Paris Public Toilets: The Renovated Lavatory Madeleine is an Art Nouveau Gem
As any visitor to Paris soon discovers, finding a public restroom can be a challenge. If you don’t want to buy a coffee you have to rely on the grey Sanisettes which, when you find one, may or may not be functioning.
So the appearance of new public toilets in the center of Paris is very welcome. And not any old toilets, either. Beneath the Place de la Madeleine, an Art Nouveau beauty has just reopened after 12 years.

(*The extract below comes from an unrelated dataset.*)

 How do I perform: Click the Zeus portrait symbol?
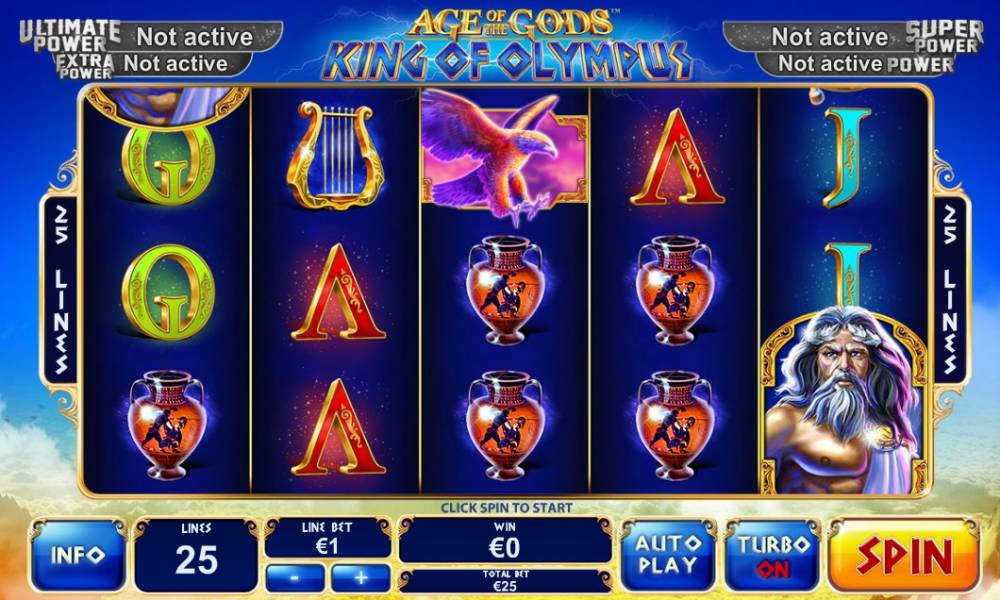tap(844, 400)
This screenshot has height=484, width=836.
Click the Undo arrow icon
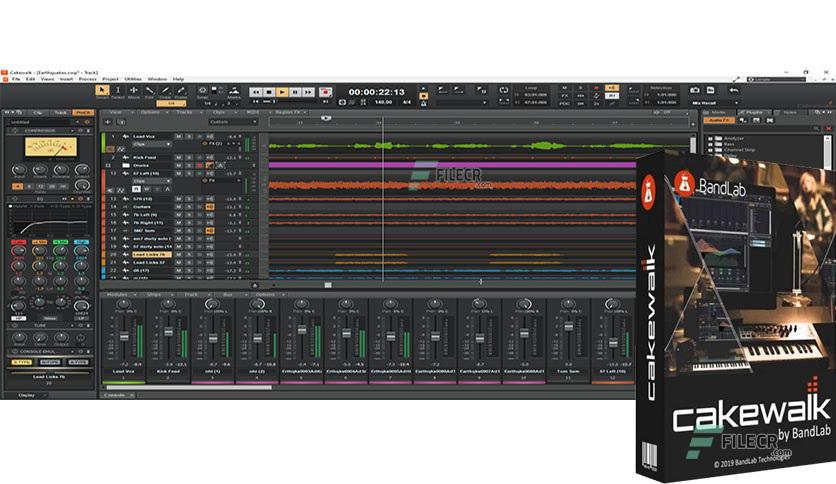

In 1905, the sanitaryware company Porcher opened its luxury public toilets under the square. They were the first public facilities in Paris, inspired by London’s example which had provided them since the 1880s. In keeping with the times they were decorated in the fashionable Art Nouveau style with stained glass and decorative tiling, bronze taps and even a shoe-shining chair on a dais, like a throne. This was the era when ladies and gentlemen used the facilities to freshen up their appearance, not just for bodily functions, and appreciated the comfort and luxury this new amenity afforded.
However, over the years they became shabby and dilapidated and in 2011 they closed, despite being listed as an historic monument. After a lavish renovation, the public restroom reopened to the public this week (February 20, 2023).
To be precise, it is the ladies toilets which have been restored. Since the 1990s the gents has been used by the RATP and to cater for both sexes; part of the ladies’ room was discreetly altered to provide men’s facilities. But when you descend the steps from Place de la Madeleine it does feel like stepping back in time. The mahogany doors, the typically sinuous flower design in the stained glass inserts, continued in the green tiled frieze below the ceiling, have all been lovingly restored to their former glory. A touch of early Art Deco appears in the beveled mirrored pillars.
Even the shoeshine chair is back, although there is no longer a shoeshine “boy” to clean your footwear from the dirt of Paris sidewalks. In keeping with the era of their construction, the cubicles are spacious (although sadly not wide enough to accommodate wheelchairs), each with its own washbasin. Fear not, though, the actual sanitaryware is 21st century.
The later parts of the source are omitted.